Si el libre comercio en el siglo XX fue la herramienta fundamental para transformar algunas economías, tal y como recordó el Director General de ProMexico en su intervención en el foro, en el siglo XXI la economía de los datos y las relaciones comerciales derivadas de esta nueva realidad serán los factores que hagan que los países sean más o menos prósperos en las próximas décadas.

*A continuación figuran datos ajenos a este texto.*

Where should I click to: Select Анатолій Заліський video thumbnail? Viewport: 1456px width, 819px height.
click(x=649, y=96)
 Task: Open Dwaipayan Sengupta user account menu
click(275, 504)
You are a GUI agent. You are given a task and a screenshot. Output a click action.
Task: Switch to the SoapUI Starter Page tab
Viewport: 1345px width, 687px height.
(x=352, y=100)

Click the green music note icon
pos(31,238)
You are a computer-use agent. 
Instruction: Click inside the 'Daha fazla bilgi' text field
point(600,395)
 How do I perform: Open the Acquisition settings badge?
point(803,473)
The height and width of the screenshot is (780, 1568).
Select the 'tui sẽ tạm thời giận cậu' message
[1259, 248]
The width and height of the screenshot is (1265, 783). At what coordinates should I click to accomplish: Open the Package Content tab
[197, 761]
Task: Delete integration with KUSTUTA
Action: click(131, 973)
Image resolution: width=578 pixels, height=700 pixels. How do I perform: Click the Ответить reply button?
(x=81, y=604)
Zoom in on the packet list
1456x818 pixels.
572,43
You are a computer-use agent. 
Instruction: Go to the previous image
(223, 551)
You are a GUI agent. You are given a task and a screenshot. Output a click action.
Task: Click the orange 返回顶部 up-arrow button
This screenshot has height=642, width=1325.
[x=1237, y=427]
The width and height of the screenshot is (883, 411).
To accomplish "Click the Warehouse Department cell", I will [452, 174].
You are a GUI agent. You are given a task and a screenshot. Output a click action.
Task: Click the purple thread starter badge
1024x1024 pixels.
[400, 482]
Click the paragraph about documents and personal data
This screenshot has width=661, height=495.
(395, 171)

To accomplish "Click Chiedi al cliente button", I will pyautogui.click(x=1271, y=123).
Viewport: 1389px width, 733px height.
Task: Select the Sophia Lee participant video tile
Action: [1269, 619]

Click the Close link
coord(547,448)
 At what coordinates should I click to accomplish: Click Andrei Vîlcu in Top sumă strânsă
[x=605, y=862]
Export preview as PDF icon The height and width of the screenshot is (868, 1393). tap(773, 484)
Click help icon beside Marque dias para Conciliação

Precisamente, este punto de encuentro entre negociaciones comerciales, geopolíticas y el nuevo mundo de las empresas de tecnología sirve para establecer una nueva agenda común entre América Latina y Europa. La digitalización ha recorrido un extenso camino en América Latina para convertirla en una región con infraestructuras de primer orden, con el potencial de una economía joven y una clase media creciente. No obstante, se enfrenta a una serie de retos que determinarán si la región tendrá peso específico global en las próximas décadas.

 

El primero de los retos que enfrenta la región es conectar al 53% de ciudadanos latinoamericanos que todavía en 2017 no utilizan internet.

 






Para cerrar esta brecha hay dos cuestiones fundamentales: lograr que internet sea accesible para todo tipo de rentas y disponer de inversiones suficientes que permitan el desarrollo de la industria de tecnología y comunicación de la información. Es esta una de las razones por las que los tratados comerciales y de inversión son relevantes para el desarrollo de la digitalización en América Latina. Proporcionar un marco inversor que minimice los riesgos de inversión y que permita afrontar los problemas relacionados con las tecnologías del siglo XXI. Concretamente, este marco deberá cubrir una serie de temas que serán los pilares de los intercambios tanto de bienes como de servicios entre las economías de Latinoamérica y Europa.

 

La protección de los datos de usuarios de servicios de internet, la ciberseguridad, los contenidos digitales, la configuración institucional de los reguladores de internet, la gobernanza de internet, el impacto en el empleo y en la productividad de la digitalización, la robótica o la inteligencia artificial son algunos de los temas que deberán incluirse en las discusiones bilaterales, por bloques o multilaterales.

 

Una nueva agenda que potencie las relaciones comerciales, políticas, entre ciudadanos y empresas Latinoamericanas y Europeas convoca. A dicha agenda habrá que incorporar los puntos  tradicionales de conflicto en materia comercial, de inversiones o en la agenda política. Además a ambos lados del atlántico habrá que añadir los grandes temas del siglo XXI no ya como elementos accesorios en esta nueva agenda sino como pilares fundamentales para la negociación de las agendas políticas, comerciales o económicas.